That's right, you are a SHE! On January 25, 2013 we had our ultrasound to find if you were a girl child or a boy child. I had felt all along that you were a girl but I wasn't 100% sure. I was thinking it could go either way and I was fine with that. I was so nervous. I really wanted to find out! We went in and she started doing the ultrasound and I thought I saw some little boy parts. I screamed out "Was that a penis?" Haha. I'm sure Karen (my midwife) thought I was crazy. But she just smiled and didn't say anything. When we found out your brother was a boy it took her forever to be certain! 3 minutes into the ultrasound she asks if we want to know what the baby is. I was shocked that she figured it out so fast! Of course we said yes and she asked us what we thought it was. "It's a boy huh?" I asked. She said, "What was your first guess?" I told her we both thought girl and she said we were right! It was a crazy moment! I couldn't believe we were going to have a daughter!!! I was so excited! I just stared at the ultrasound screen thinking, "that's my little girl!" Suddenly Greg says, "Kayla re you crying?" I really wasn't so I said "no." He then said, "I think I might!" Your Dad is so awesome! He already loves you so much and can't wait to meet his little princess! I think he was more excited to have a girl than I was! Haha! We're both thrilled and can't wait to meet you!
We're still working on a name. Today we're thinking you'll be Jenaveave Beth White. But it seriously changes by the day. We cant' decide between Olivia and Jenaveave. I like both names but Olivia is just so common right now! I don't want you to have to be Olivia W your whole schooling life! So that's the only reason I lean towards Jenaveave. We would probably call you Jena, or Evie. But like I said it's still to be decided. So right now you are Pepe. This pregnancy I've had an extremely sensitive nose, so you became Pepe. Like Pepe la Pew. :) Hopefully that doesn't become your name. Lol
Okay lets go over symptoms. I was pretty darn sick in the begining of the pregnancy. Another reason I thought you were a girl.
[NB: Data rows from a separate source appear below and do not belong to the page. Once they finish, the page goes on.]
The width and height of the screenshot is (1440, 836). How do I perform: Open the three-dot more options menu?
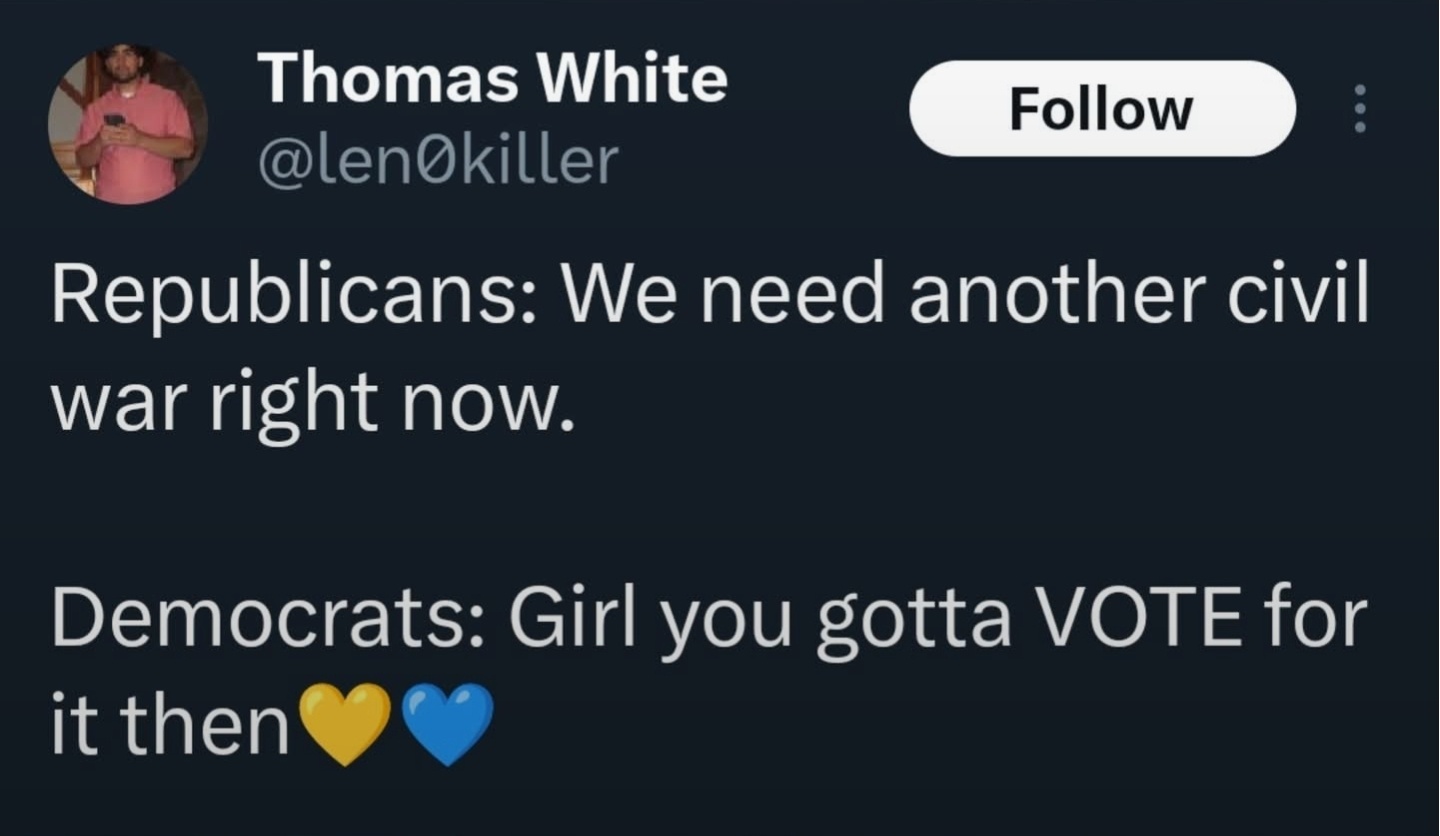[x=1358, y=108]
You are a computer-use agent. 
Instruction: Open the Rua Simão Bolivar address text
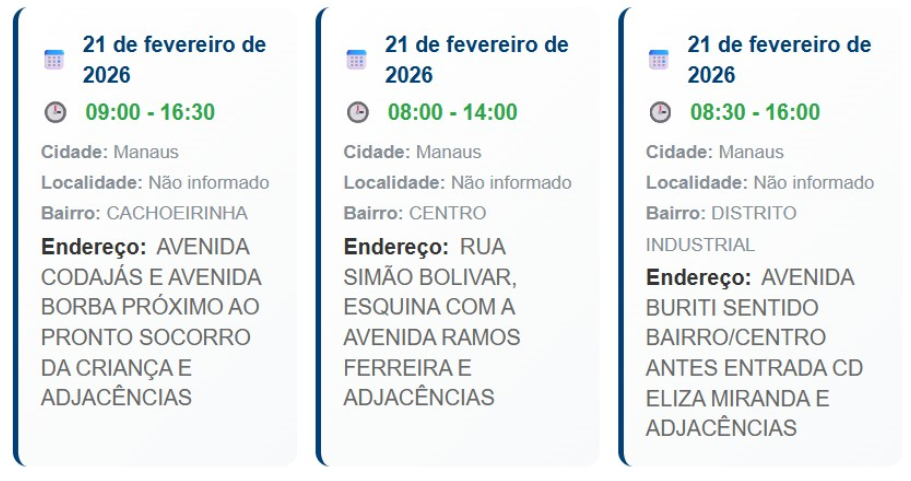pyautogui.click(x=432, y=322)
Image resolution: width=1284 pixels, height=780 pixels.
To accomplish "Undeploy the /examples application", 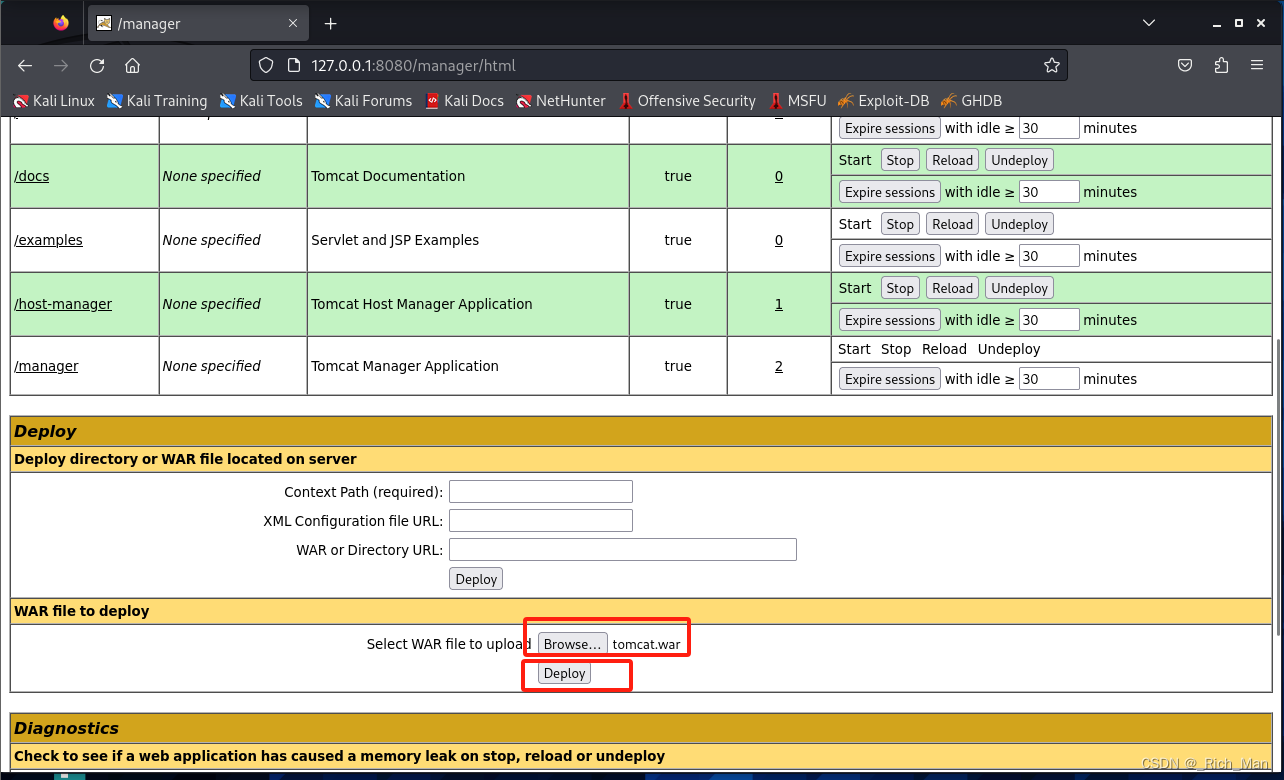I will coord(1018,223).
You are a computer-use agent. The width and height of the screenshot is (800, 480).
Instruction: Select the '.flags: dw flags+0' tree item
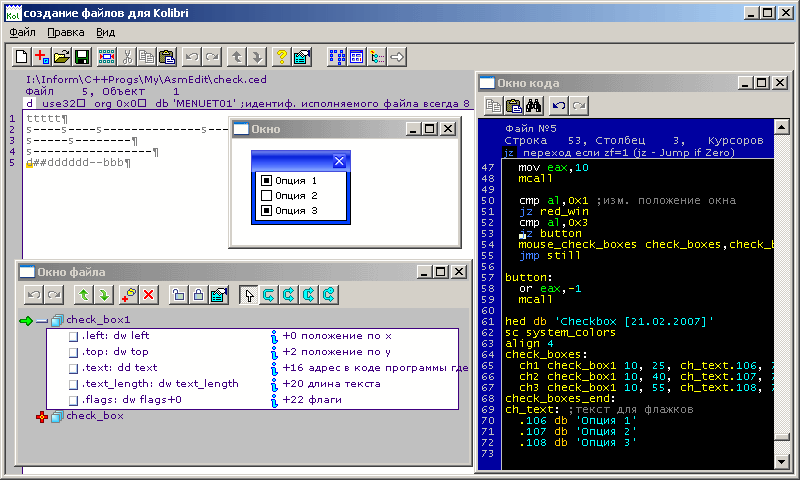click(132, 400)
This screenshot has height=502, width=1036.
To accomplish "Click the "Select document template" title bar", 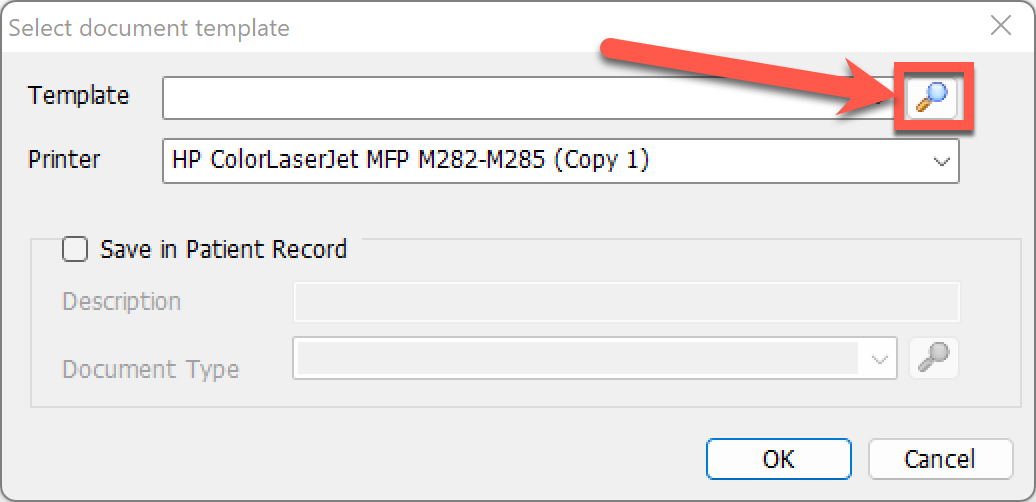I will [x=149, y=28].
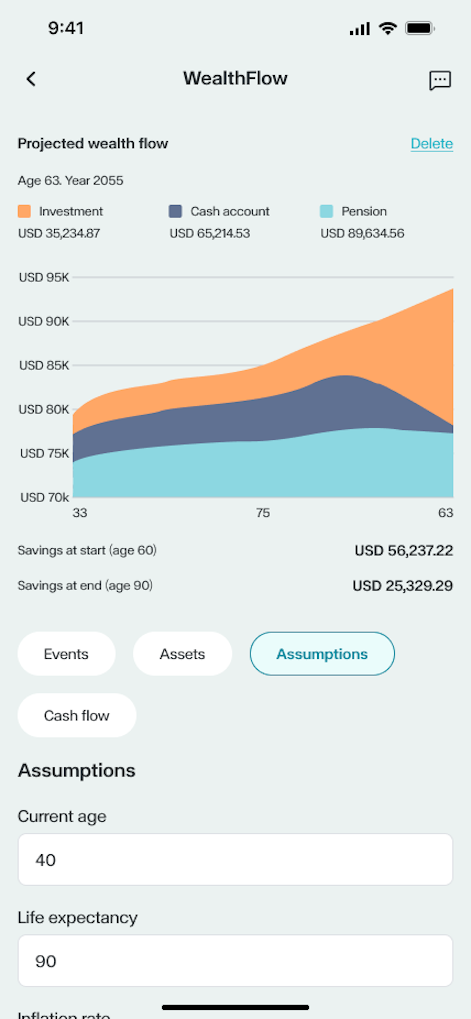Switch to the Assets tab
The height and width of the screenshot is (1019, 471).
coord(183,654)
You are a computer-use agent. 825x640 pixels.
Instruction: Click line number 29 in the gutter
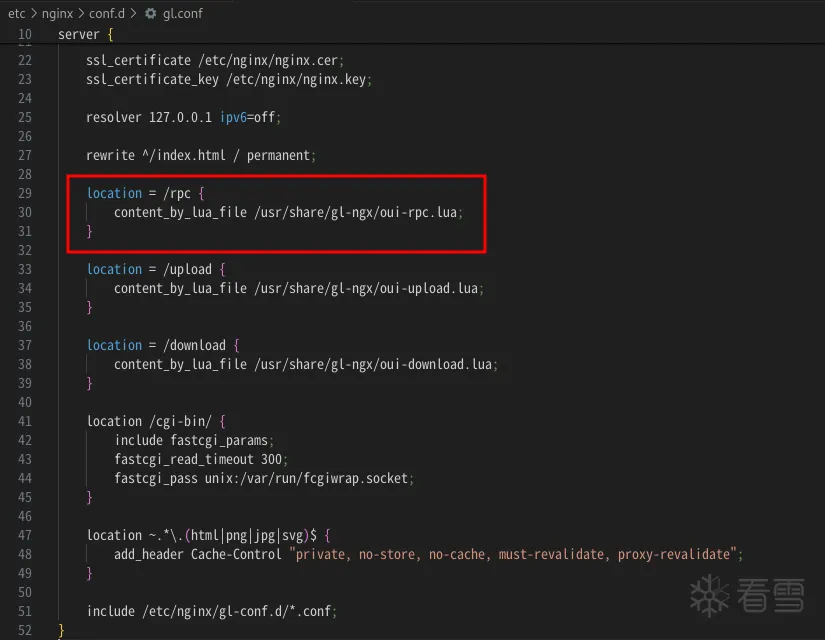[x=24, y=193]
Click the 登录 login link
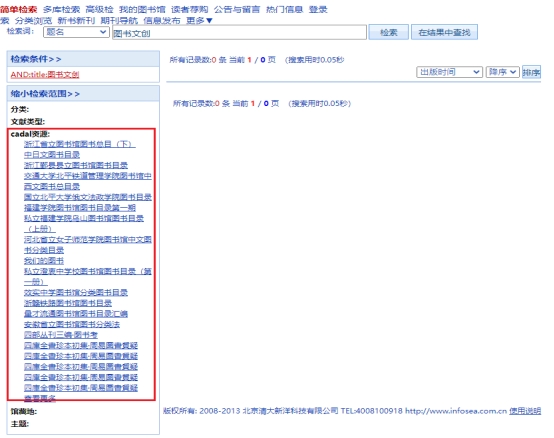554x438 pixels. point(318,10)
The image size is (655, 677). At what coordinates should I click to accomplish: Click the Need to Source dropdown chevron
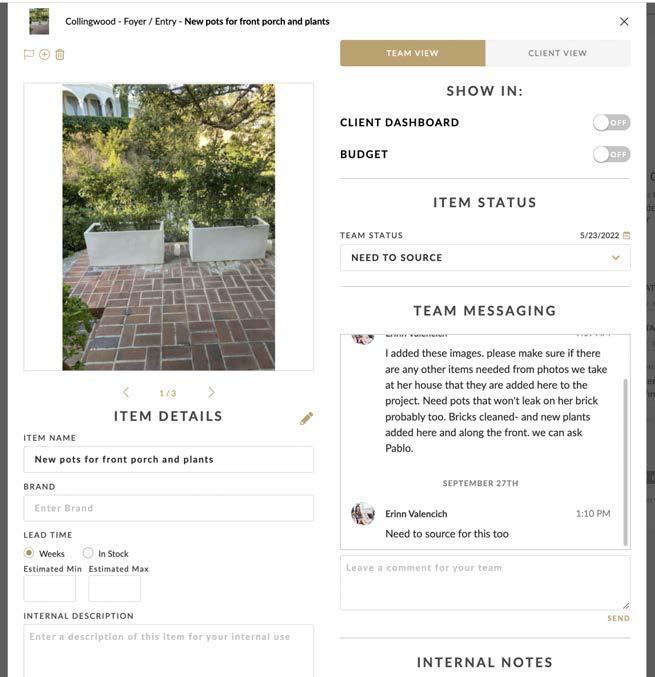coord(616,258)
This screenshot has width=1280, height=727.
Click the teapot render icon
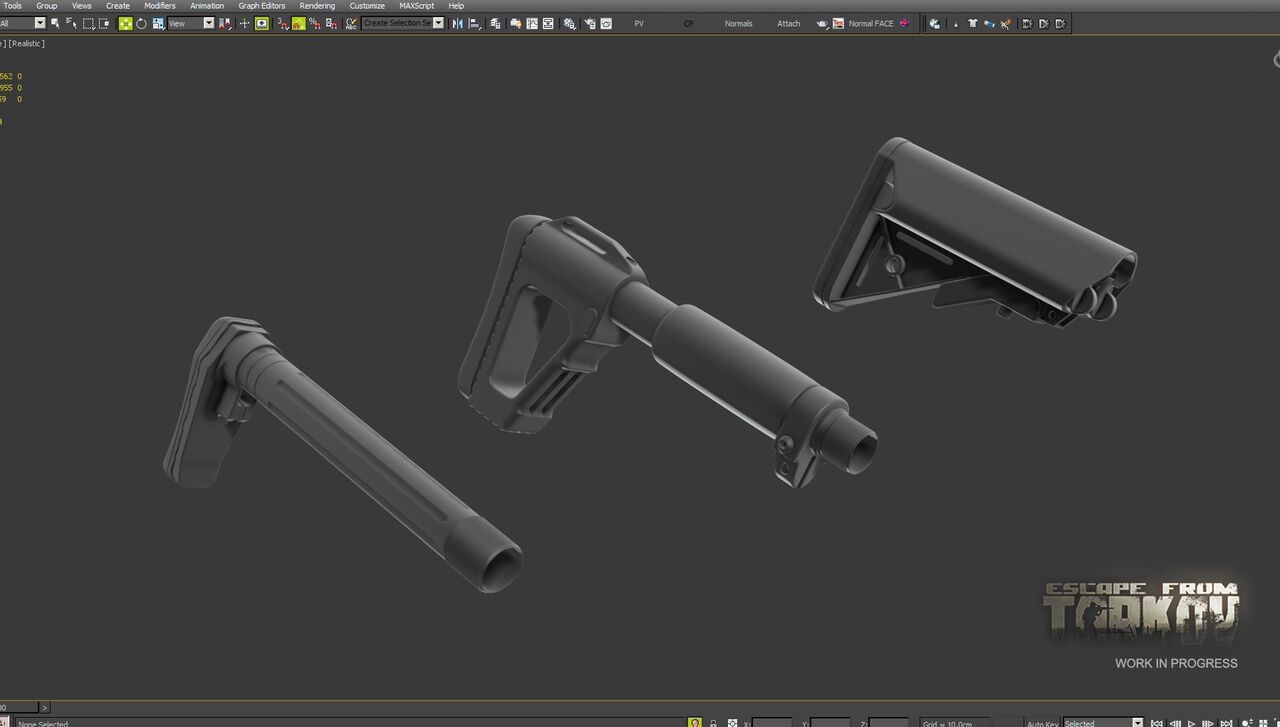point(823,23)
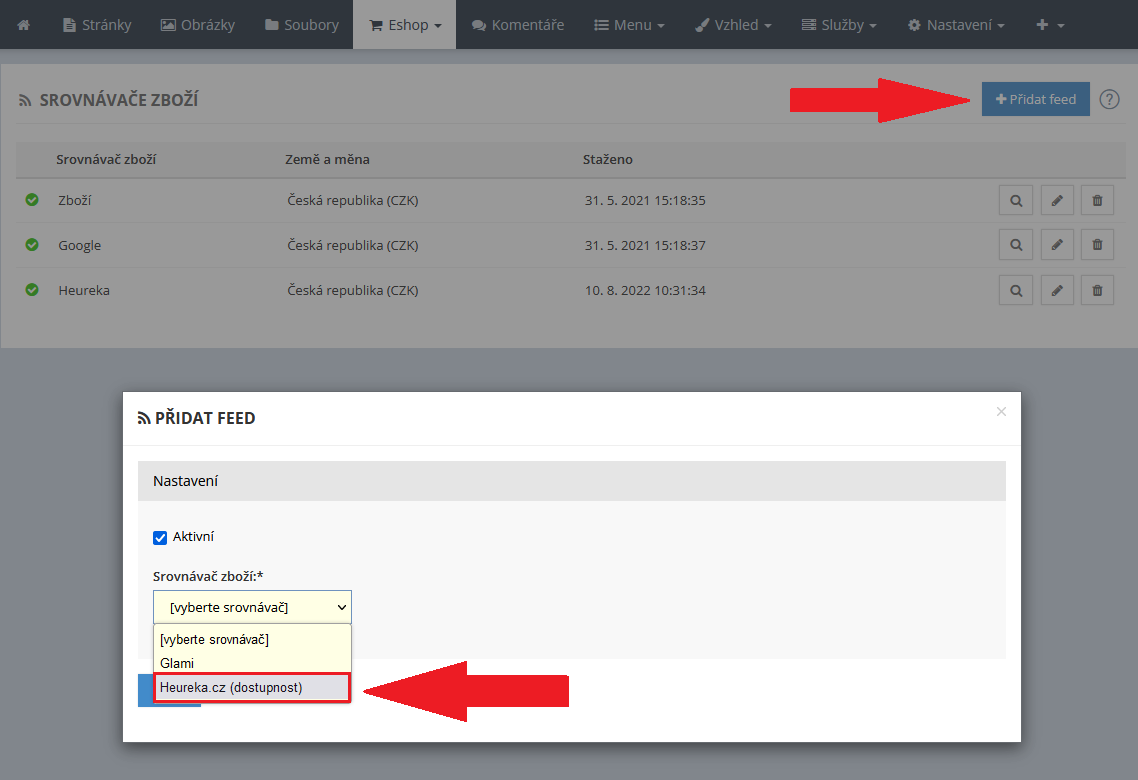Open the Srovnávač zboží select box
Screen dimensions: 1138x780
pos(252,607)
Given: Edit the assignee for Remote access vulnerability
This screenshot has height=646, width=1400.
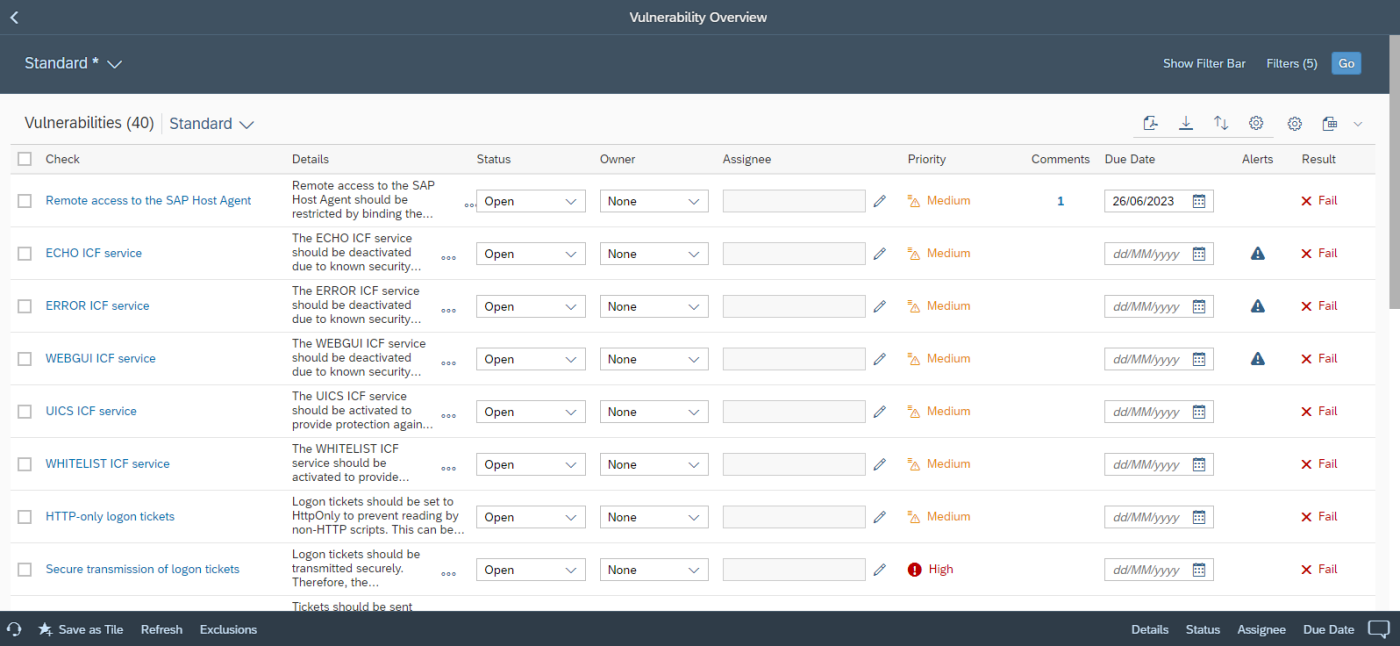Looking at the screenshot, I should coord(879,200).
It was pretty miserable. I never threw up but I got pretty close a couple times! I'm so glad those days are behind me! Now I'm feeling pretty good. I'm pretty tired but not too bad. I crave lots of things. Salad, pineapple, most fruit, ice cream, and I know there is more but my brain is just not thinking tonight! I eat a lot of pineapples though. Like quite a bit. I buy a huge can and just sit and eat it! It's now one of Bently's favorite snacks too! We munch on pineapple together!
Speaking of Bently! You are going to have an awesome big brother I can already tell. I'm pretty sure he doesn't know what's going on but he is always talking about "sister". That's what he calls you. Whenever he see an ultrasound picture he says "sister". He kisses my belly so he can kiss his sister! I have no idea how he'll react when you are actually here but as of right now, he loves you! :)
Let's talk about movement. Because of my previous miscarriages I was super excited to feel you move! Then I would know you were okay and not have to worry about it. The stinky part is I have an anterior placenta. That means, the placenta is between you and my outer belly. Which in turns means it's really hard to feel you. This has caused lots of worrying and crying. I really just get so scared I'm going to loose you! Which I know is crazy, but you can't tell a pregnant woman to be rational! ;) I thought I felt you a couple times in the 15th week. I kept thinking I felt you on and off but I wasn't sure! Valentines day was the first time I know I felt you! It was clearly you and not a gas bubble or something else. I was so excited! You did it a couple times. I still feel you but it's only every so often. I've felt you a couple times from the outside! Your Dad felt you move last week ON Wednesday March 16th! I mostly feel you every day and can't wait for it to be more pronounced! I can't wait for those hard kicks that are visible from the outside! :) You just keep growing and getting bigger k?
I think that's everything. I love you very much little one and think about you all the time! I can't wait to start buying pink things for you! :) July can't come fast enough!